I will not say that I had not seen something of that instructive aspect in the war of the Balkans, both in its first and even in its second phase. But those with whom I touched upon that vision were pleased to see in it the evidence of an alarmist cynicism. As to alarm I pointed out that fear is natural to man and even salutary. It has done as much as courage for the preservation of races and institutions. But from a charge of cynicism I have always shrunk instinctively. It is like a charge of being blind in one eye, a moral disablement, a sort of disgraceful calamity that must be carried off by a jaunty bearing—a sort of thing I am not capable of. Rather than be thought to be a mere jaunty cripple I allowed myself to be blinded by the gross obviousness of the usual arguments. It had been pointed out to me that those were nations not far removed from a savage state. Their economics were yet at the stage of scratching the earth and feeding pigs. The complex material civilization of Europe could not allow itself to be disturbed by war. The industry and the finance could not allow themselves to be disorganised by the ambitions of the idle class or even the aspirations, whatever they might be, of the masses.

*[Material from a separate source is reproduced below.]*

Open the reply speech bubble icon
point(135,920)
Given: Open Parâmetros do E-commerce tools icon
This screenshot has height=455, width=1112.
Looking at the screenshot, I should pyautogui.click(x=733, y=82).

Very plausible all this sounded. War does not pay. There had been even a book written on that theme—an attempt to put pacifism on a material basis. Nothing more solid could have been imagined on this trading and manufacturing globe. War was bad business! This was final.

But truth to say on this fateful July I reflected but little on the condition of the civilised world. Whatever sinister passions were heaving under its splendid and complex surface, I was too agitated by a simple and innocent desire to notice the signs, or to interpret them correctly. The most innocent of passions takes the edge off one’s judgement. The desire which obsessed me was simply the desire of travel. And that being so, it would have taken something very plain in the way of symptoms to shake my simple trust in the stability of things on the continent. My sentiment and not my reason was engaged there. My eyes were turned to the past, not to the future—the past that one cannot suspect and mistrust, the shadowy and unquestionable moral possession, the darkest struggles of which wear a halo of glory and peace.

In the preceding month of May we had received an invitation to spend some weeks in Poland in a country house in the neighbourhood of Cracow but on the other side of the Russian frontier. The enterprise at first seemed to be considerable. Since leaving the sea to which I have been faithful for so many years, I have discovered that there is in my composition very little stuff from which travellers are made. I confess it with shame, my first idea about a projected journey is to leave it alone.